Eliminate the Income Tax on Retirement Income
In December of last year, Kansas was ranked as the fourth least tax-friendly state for retirees across the entire country by Kiplinger. It’s not a surprise why: private retirement plans such as IRAs and 401ks, Social Security benefits for people with a federal adjusted gross income exceeding $75,000, and out-of-state public pensions are all fully taxed. Other issues Kiplinger mentioned are the ninth-highest combined state and local sales tax as well as higher than average property taxes. The estimated costs of exempting some of these taxes can be found below. The table demonstrates the budget shortfalls over the next three years. With just this year’s surplus, the state of Kansas would already have almost three times the amount needed to offset the elimination of these taxes for the first three years.
Kansas should eliminate these taxes on retirees to create a fairer tax environment. This is especially true when public sector pensions are not taxed. A move like this would make the state more livable and would keep retirees here instead of moving elsewhere. Eliminating, or reducing, these taxes is a politically viable move and could reinforce the state’s commitment to its elderly population. With the current budget surplus, the state would have time to adjust its spending plans to prevent a deficit.
Eliminate 1.5 mils property tax for State Buildings
For the sake of efficiency and transparency, this budget surplus gives legislators an opportunity to re-organize eliminate 1.5 mills of property tax that is transferred to two state-building funds, saving taxpayers about $60 million annually.
One mill from the statewide property tax goes to the Kansas Board of Reagents to repair buildings, while the other .5 exists for statewide (non-education) building projects. This direct transfer of funds does not go through the regular appropriations process and is clunky.
In addition to providing much-needed property tax relief, moving the spending to a performance-based budgeting and appropriation process provides transparency and helps legislators make informed spending decisions.
Reduce Sales Tax Rate
Kansas has one of the highest combined state and local sales tax rates on food in the nation, exceeding 10% in some areas. For every one point reduction in the state sales tax rate of 6.5%, Kansans would save close to $70 million annually, according to 2019 state estimates.
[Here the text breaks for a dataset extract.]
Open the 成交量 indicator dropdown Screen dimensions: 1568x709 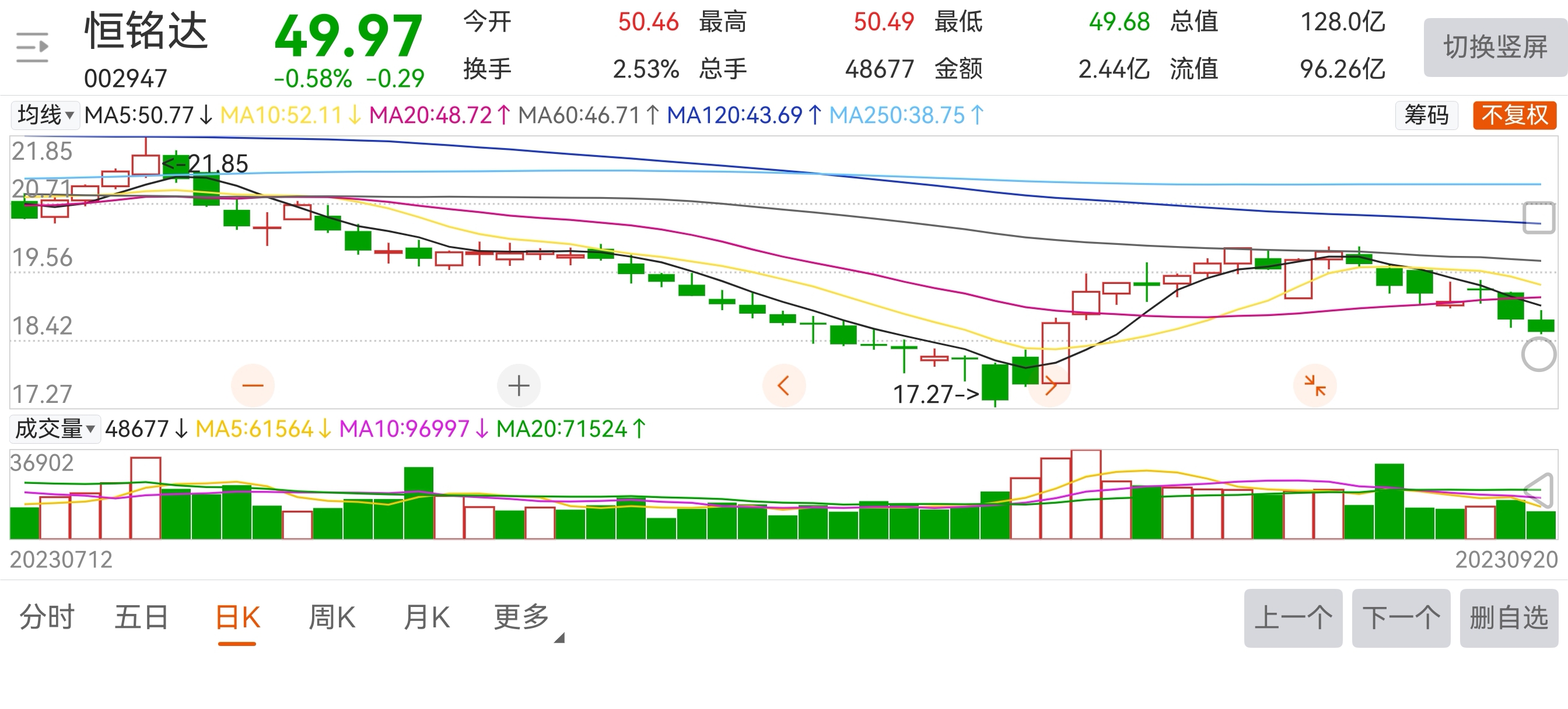point(55,429)
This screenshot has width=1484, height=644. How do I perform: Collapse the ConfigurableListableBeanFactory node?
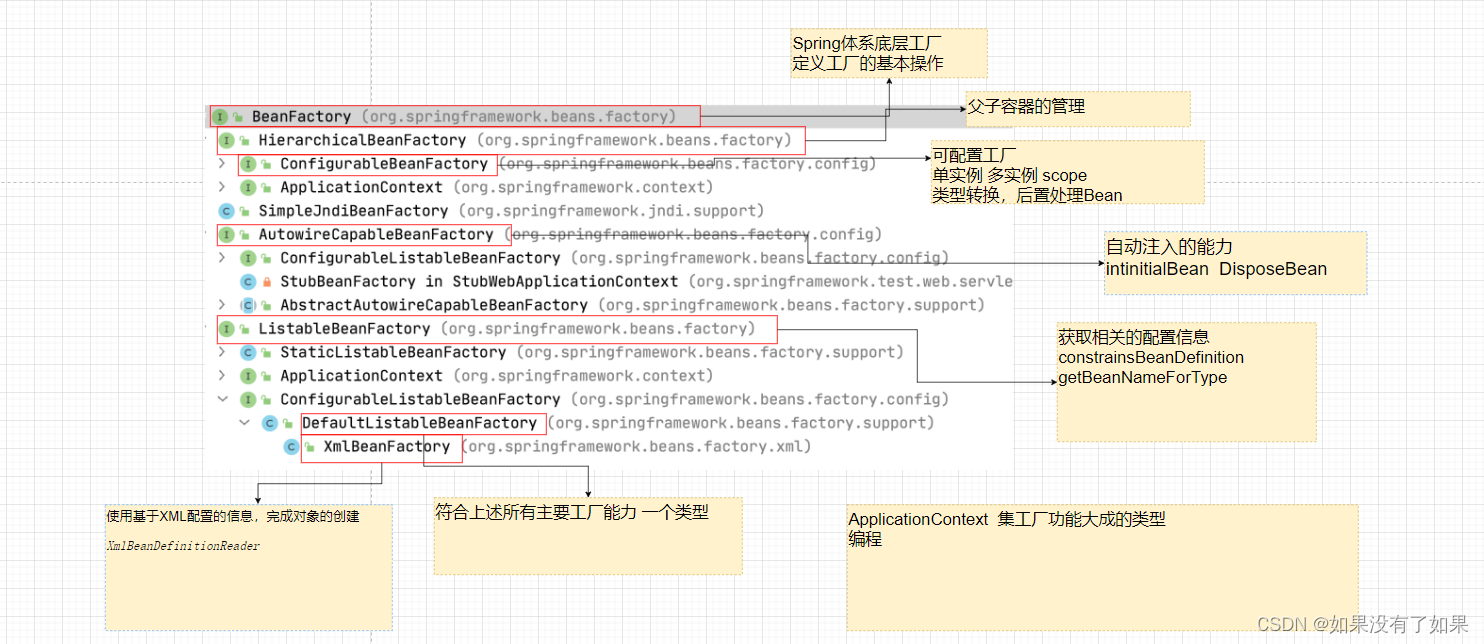(222, 399)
Though everyone pays the sales tax, it is overwhelmingly regressive and affects lower and middle-income families significantly more than it does higher-income buyers. Decreasing the sales tax would help lower the costs for many families trying to make it through the COVID-19 pandemic and the current economic downturn. Specifically, targeting lowering the sales tax on vital items like groceries would have considerable societal benefits.
Other potential ideas for tax reforms include a ratcheting system towards marginal income rates in which excess collected revenue is used as a justification for lowering taxes in subsequent fiscal years as well as creating spending and revenue limits through tax and expenditure limits.
Fiscal responsibility isn’t a partisan matter: it’s Kansas’ obligation to the taxpayers who support our state. With a surplus available in the state budget, the Kansas legislature can enact the above budgeting and spending reforms to create more stability in the future. Legislators control the purse strings and time will tell if they can make the most of this opportunity.